# Irradiant Par 64 Manual



## DuckJordan (Jul 21, 2011)

Hey, I was wondering if anyone had a manual for the Irradiant LED Par 64's I can't figure out the dips to setup DMX Channels. Also if anyone knows how to control specific DMX Channels with an Irradiant Scene Setter, SRC-146 I'd love to hear it. 


Thanks,
Jordan


----------



## BillESC (Jul 21, 2011)

Follow the link below, select the fixture you have, click on it and you'll be able to download the manual.

LED PAR Can Series - Irradiant-Neo-Neon LED Lighting International Ltd.


----------



## DuckJordan (Jul 21, 2011)

BillESC said:


> Follow the link below, select the fixture you have, click on it and you'll be able to download the manual.
> 
> LED PAR Can Series - Irradiant-Neo-Neon LED Lighting International Ltd.


 
Thanks, but it doesn't actually tell me what the dipswitches mean and there isnt a single manual listed for it.

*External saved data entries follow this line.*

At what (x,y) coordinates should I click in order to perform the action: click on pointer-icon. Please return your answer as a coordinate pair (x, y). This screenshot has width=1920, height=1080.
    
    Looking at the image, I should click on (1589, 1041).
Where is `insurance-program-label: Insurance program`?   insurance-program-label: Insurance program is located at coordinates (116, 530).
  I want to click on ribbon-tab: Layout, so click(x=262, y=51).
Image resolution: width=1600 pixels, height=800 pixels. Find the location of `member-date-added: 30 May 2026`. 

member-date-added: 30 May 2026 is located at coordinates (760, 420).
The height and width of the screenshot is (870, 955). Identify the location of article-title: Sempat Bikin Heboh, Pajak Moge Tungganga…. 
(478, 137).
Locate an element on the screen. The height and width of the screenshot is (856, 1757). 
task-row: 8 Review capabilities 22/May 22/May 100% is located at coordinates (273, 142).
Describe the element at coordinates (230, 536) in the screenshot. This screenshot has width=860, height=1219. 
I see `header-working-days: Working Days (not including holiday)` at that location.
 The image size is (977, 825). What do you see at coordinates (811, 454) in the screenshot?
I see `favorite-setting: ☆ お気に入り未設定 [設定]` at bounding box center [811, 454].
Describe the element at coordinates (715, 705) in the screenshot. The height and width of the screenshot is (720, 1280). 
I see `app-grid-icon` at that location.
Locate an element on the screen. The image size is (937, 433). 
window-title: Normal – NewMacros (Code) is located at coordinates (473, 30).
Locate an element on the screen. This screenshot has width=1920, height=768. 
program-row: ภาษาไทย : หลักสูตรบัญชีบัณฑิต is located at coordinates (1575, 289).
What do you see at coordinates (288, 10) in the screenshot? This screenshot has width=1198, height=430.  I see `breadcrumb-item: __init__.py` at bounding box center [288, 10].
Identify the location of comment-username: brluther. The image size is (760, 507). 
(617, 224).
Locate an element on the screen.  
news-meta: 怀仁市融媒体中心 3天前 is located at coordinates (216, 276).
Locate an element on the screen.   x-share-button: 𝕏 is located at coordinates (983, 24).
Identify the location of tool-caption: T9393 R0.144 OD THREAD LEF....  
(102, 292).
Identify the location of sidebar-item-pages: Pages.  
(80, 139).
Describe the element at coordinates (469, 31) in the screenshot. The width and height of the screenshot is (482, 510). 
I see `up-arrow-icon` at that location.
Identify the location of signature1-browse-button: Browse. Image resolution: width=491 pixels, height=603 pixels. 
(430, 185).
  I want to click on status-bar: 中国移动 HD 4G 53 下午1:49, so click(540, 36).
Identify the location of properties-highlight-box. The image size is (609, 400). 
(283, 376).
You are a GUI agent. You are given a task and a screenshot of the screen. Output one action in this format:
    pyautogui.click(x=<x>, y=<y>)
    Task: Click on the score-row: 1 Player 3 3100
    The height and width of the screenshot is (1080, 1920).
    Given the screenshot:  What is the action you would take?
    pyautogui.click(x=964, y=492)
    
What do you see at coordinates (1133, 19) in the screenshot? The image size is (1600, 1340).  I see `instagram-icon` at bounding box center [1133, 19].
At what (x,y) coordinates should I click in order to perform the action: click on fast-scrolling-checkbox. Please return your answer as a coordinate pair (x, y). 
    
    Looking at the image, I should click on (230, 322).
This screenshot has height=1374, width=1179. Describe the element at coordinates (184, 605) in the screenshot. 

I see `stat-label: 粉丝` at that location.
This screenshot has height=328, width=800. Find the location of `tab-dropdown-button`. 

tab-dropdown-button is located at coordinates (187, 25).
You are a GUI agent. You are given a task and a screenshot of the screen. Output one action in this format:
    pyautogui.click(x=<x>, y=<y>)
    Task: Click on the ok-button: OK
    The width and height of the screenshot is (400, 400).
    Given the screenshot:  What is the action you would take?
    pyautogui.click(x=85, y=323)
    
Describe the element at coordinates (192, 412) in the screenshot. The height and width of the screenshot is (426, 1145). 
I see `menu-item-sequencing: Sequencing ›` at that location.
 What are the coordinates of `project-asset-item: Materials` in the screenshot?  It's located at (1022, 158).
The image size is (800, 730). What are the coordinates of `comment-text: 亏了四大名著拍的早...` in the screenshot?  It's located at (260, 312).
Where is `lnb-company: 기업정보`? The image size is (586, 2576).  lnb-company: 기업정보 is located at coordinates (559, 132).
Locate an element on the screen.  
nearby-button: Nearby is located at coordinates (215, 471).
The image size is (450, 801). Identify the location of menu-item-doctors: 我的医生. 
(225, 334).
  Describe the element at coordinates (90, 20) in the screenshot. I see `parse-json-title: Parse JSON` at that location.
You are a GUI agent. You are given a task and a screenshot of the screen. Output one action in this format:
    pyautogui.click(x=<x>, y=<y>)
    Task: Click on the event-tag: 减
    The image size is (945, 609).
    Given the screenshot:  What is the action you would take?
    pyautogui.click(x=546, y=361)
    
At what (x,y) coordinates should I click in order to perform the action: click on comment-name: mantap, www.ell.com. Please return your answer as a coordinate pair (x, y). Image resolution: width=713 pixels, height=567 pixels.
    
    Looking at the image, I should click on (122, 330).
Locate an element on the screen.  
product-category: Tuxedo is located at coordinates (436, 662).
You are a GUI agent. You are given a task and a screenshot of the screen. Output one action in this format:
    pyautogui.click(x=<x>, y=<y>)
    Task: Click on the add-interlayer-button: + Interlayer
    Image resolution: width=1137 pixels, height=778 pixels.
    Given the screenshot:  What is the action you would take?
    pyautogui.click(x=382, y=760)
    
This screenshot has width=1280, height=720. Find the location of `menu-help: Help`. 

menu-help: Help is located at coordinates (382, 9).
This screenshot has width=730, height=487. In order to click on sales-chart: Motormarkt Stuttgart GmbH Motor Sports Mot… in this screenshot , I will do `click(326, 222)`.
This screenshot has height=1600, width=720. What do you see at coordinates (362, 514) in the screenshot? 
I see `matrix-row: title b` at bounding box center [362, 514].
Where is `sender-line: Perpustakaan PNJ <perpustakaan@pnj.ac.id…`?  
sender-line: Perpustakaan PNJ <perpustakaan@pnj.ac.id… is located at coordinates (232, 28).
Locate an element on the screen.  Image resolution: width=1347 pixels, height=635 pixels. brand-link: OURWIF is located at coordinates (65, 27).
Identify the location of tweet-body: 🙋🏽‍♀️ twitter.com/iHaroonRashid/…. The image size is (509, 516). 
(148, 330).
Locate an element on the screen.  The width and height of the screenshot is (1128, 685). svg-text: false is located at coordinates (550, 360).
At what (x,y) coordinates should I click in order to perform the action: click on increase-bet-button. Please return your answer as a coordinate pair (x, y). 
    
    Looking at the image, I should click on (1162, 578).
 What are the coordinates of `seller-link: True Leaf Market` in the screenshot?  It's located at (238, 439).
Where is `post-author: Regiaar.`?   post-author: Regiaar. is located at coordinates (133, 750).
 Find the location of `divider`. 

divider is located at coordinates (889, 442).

This is the part number: SRL-6078-L/S


----------



## DuckJordan (Jul 21, 2011)

Okay so i figured out the dipswitching on the lights, now i can program single looks but no chases or multiple steps into the board. Has anyone worked with this before?

To those who care:
Dipswitches on these lights are as follows

1-8 are the standard Hex Deci Numbering system

9-10 set the modes

DMX mode - Both 9 and 10 off

Auto Mode - 9 on 10 off

Sound Activated - 10 on 9 off


----------



## dannyn (Jul 25, 2011)

PM me if you have any other issues, as I am an Irradiant dealer and can help you out.


----------



## DuckJordan (Jul 25, 2011)

Will do. Although nice for the price I hope to never have to use this scene setter board again. It was a pita to set up, a pita to figure out and documentation was completely unheard of... but its to be expected..

Sent from my ADR6300 using Tapatalk


----------